[Input start]

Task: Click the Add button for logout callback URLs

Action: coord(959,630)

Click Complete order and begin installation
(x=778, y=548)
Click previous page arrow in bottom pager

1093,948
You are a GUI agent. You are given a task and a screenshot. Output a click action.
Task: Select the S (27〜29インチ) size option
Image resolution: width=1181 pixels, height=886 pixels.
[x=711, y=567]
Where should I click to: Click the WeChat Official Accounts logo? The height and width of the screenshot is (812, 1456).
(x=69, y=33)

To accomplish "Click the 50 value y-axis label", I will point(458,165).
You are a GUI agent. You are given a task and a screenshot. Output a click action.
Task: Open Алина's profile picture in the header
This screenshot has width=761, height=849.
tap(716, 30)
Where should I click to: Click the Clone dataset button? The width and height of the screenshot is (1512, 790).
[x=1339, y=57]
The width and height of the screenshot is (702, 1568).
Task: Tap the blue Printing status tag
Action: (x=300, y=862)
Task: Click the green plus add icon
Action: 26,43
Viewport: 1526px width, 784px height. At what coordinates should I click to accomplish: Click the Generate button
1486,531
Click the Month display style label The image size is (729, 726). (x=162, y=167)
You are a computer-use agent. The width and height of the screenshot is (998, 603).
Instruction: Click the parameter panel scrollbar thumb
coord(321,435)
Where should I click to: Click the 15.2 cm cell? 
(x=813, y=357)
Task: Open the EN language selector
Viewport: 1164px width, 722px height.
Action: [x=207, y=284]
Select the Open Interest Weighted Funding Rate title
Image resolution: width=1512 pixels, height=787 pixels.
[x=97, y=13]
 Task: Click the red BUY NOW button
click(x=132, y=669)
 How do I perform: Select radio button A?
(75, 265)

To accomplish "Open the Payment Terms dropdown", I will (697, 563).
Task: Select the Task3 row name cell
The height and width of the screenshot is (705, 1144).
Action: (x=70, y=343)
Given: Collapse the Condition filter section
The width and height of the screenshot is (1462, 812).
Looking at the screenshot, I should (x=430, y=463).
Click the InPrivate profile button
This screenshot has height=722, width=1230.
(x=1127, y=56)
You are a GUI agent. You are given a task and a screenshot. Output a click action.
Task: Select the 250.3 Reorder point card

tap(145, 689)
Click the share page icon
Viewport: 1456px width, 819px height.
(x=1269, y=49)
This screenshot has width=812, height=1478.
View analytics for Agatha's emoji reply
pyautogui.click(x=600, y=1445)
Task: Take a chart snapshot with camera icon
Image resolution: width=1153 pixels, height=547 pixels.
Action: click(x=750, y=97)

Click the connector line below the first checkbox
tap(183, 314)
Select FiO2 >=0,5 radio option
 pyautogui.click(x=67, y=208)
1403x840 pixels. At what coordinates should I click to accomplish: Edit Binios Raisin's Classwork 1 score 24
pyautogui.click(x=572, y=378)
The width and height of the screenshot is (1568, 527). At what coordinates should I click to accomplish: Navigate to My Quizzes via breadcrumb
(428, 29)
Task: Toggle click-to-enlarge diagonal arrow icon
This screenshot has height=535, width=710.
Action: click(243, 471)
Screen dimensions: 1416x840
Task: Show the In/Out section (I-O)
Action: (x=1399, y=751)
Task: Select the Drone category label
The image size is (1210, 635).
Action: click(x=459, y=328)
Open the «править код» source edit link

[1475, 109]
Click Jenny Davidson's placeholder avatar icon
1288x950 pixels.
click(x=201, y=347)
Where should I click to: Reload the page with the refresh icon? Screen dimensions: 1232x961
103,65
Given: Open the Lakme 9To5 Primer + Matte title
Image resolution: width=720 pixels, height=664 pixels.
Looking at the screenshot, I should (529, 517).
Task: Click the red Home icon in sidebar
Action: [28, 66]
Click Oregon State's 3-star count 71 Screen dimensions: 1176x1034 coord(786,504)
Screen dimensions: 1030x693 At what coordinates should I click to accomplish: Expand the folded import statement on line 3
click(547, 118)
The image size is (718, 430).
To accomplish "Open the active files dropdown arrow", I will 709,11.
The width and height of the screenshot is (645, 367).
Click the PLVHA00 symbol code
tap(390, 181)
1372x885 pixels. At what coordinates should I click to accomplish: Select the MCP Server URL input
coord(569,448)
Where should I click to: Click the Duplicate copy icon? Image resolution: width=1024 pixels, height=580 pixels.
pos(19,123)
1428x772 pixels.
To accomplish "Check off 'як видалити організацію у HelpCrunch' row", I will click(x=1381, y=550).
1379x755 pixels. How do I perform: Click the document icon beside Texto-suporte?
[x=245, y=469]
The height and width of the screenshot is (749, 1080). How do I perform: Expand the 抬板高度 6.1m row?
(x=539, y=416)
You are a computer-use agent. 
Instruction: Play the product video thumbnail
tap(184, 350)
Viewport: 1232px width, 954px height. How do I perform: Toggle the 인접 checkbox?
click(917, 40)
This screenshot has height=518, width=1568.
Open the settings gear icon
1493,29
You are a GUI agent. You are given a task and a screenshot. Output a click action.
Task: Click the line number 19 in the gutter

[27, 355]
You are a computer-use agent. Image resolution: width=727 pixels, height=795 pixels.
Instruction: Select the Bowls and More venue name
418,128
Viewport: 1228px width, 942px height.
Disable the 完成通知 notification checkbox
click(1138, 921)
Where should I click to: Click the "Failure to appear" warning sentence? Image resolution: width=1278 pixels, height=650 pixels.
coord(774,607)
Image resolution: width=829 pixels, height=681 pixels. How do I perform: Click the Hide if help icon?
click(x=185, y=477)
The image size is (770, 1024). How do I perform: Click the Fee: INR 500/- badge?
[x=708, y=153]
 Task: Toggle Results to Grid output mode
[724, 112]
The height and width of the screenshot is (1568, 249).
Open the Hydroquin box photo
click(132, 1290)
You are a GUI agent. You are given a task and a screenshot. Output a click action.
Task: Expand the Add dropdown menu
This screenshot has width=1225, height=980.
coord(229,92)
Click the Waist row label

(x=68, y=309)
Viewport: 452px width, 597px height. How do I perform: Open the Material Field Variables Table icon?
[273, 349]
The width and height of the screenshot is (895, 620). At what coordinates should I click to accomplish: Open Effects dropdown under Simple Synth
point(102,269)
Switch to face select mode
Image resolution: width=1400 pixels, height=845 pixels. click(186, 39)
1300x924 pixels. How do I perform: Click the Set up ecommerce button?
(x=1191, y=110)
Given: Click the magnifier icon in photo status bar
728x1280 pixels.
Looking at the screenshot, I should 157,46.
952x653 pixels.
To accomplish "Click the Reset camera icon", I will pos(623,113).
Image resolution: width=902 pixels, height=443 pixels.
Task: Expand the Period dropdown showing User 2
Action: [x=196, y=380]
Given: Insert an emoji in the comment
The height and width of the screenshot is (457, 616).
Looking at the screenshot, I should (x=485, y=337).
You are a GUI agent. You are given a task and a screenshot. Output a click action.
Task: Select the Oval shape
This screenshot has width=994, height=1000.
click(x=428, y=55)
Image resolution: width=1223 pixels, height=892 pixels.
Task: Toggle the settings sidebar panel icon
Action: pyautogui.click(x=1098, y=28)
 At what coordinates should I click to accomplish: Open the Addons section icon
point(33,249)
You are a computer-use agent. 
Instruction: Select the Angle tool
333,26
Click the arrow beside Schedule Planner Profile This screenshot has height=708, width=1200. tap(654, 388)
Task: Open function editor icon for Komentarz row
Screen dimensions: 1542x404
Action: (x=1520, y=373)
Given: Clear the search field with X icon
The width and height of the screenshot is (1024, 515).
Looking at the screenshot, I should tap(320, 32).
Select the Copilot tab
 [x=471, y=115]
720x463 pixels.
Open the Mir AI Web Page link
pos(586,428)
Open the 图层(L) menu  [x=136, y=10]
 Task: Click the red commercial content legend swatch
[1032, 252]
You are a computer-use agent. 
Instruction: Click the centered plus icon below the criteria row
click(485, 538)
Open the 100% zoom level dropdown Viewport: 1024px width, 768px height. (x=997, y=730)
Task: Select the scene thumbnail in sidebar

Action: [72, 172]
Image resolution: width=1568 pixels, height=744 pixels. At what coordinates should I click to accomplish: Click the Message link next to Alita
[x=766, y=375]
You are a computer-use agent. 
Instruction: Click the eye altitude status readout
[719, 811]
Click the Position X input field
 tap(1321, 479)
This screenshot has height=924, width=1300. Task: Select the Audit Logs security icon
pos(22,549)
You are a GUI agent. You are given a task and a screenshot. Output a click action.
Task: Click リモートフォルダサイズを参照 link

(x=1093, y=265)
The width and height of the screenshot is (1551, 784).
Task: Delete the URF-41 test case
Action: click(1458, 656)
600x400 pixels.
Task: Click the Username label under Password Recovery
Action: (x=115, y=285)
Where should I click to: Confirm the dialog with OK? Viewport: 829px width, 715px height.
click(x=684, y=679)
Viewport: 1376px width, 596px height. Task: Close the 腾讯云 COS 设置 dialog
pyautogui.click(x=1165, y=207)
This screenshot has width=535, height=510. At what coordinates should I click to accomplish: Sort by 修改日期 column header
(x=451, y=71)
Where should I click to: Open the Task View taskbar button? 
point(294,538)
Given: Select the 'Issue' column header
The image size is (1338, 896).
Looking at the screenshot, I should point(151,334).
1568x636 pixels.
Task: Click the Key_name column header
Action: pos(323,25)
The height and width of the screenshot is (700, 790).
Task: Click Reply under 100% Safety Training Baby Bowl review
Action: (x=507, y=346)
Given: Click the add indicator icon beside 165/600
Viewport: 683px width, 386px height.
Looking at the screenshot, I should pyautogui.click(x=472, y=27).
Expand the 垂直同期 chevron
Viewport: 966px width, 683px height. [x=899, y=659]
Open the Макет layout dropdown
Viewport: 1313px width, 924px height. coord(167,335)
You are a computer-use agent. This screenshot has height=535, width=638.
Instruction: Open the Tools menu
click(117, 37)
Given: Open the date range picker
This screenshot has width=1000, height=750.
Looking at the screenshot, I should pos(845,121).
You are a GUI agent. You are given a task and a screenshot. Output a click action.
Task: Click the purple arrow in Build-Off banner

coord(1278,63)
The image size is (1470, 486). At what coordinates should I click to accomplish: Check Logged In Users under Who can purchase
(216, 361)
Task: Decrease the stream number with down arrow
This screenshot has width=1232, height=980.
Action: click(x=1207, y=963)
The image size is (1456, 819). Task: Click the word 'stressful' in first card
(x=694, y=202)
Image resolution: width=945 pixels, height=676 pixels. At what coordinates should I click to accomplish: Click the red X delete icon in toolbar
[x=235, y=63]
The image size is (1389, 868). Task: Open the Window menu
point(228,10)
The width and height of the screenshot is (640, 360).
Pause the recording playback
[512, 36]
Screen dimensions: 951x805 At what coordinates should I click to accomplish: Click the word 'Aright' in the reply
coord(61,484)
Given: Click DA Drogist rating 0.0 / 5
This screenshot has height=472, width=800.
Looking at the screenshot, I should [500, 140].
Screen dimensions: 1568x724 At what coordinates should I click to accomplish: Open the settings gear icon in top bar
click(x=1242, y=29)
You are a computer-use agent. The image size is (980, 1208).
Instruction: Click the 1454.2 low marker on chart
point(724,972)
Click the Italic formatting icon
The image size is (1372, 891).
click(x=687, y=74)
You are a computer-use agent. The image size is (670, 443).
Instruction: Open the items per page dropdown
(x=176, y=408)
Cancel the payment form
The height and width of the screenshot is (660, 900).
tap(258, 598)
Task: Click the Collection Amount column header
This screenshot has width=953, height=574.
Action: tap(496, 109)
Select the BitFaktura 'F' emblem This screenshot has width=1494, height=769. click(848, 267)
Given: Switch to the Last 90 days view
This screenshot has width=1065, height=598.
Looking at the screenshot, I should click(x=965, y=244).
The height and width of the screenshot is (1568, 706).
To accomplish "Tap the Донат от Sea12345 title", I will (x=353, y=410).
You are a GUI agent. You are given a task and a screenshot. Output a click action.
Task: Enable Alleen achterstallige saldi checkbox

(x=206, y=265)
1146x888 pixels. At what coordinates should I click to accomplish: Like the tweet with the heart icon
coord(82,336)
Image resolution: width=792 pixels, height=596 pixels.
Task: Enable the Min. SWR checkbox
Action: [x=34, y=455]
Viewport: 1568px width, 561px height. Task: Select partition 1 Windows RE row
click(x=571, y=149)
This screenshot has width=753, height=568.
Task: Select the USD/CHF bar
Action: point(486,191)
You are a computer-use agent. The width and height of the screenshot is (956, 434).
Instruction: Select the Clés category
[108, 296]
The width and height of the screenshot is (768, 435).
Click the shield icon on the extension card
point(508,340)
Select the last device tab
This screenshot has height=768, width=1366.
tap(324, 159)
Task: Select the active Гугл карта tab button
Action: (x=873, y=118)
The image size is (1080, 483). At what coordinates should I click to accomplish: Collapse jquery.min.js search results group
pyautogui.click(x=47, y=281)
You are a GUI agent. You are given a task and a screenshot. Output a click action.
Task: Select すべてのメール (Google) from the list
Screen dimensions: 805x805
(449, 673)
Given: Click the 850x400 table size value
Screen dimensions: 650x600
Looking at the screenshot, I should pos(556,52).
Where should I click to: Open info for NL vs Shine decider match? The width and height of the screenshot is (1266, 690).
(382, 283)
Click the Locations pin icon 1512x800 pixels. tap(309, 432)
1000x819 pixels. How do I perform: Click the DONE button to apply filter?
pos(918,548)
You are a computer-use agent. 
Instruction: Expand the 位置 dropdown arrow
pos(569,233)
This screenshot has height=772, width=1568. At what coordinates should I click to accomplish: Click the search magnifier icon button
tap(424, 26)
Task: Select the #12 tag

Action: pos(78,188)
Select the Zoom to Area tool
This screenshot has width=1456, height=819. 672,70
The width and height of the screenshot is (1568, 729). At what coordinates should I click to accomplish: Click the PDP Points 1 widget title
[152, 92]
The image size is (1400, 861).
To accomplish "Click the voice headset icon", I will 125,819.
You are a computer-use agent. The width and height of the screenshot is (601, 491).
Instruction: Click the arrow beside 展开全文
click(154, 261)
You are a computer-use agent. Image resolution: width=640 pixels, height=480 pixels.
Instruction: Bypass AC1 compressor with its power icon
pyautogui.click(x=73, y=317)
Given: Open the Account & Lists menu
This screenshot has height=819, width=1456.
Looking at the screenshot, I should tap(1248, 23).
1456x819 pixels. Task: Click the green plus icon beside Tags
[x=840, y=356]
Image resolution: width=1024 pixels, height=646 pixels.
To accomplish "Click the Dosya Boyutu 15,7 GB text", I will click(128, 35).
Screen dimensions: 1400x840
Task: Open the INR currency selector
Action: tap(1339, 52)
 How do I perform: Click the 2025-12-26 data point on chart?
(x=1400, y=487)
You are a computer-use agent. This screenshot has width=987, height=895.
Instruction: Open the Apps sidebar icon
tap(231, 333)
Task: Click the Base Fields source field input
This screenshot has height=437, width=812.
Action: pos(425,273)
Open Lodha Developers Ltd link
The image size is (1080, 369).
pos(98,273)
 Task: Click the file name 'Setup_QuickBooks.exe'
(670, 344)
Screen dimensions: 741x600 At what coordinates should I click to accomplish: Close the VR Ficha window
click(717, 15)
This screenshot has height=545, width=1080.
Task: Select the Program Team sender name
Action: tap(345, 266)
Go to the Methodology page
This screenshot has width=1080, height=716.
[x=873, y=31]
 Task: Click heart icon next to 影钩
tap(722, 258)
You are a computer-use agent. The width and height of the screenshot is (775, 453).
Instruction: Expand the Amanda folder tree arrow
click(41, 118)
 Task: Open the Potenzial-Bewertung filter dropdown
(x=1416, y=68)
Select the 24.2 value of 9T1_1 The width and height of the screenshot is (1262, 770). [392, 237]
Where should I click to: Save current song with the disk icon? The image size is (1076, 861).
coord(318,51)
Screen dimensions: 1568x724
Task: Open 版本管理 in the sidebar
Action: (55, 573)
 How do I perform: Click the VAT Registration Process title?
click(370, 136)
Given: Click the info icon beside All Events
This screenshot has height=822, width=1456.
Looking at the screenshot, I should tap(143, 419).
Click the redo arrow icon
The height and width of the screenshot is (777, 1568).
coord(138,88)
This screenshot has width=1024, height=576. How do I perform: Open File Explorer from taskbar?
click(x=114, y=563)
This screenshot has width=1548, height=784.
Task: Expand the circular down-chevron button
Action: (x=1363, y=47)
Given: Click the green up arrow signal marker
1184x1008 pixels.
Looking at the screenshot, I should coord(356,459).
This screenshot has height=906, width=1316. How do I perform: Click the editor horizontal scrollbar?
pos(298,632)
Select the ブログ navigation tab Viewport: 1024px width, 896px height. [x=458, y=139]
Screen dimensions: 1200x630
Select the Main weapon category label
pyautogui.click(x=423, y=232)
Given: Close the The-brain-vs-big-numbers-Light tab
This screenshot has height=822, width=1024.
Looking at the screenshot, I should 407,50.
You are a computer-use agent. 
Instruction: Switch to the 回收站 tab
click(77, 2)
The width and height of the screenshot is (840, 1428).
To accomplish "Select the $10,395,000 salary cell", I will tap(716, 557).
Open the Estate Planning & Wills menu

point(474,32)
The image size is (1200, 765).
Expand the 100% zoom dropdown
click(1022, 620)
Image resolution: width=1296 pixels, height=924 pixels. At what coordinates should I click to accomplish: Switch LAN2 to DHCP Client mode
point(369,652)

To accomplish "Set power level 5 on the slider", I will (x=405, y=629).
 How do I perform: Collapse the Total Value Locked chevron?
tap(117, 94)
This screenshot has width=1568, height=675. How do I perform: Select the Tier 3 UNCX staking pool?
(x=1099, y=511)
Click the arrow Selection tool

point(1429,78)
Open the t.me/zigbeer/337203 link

[Input end]

Reproduce these lines verbatim, beginning at the line that has "Click the redo arrow icon" and ending after the line that has "pyautogui.click(x=423, y=232)".

Solution for this exercise |
Click the redo arrow icon
The height and width of the screenshot is (777, 1568).
coord(138,88)
This screenshot has width=1024, height=576. How do I perform: Open File Explorer from taskbar?
click(x=114, y=563)
This screenshot has width=1548, height=784.
Task: Expand the circular down-chevron button
Action: (x=1363, y=47)
Given: Click the green up arrow signal marker
1184x1008 pixels.
Looking at the screenshot, I should coord(356,459).
This screenshot has height=906, width=1316. How do I perform: Click the editor horizontal scrollbar?
pos(298,632)
Select the ブログ navigation tab Viewport: 1024px width, 896px height. [x=458, y=139]
Screen dimensions: 1200x630
Select the Main weapon category label
pyautogui.click(x=423, y=232)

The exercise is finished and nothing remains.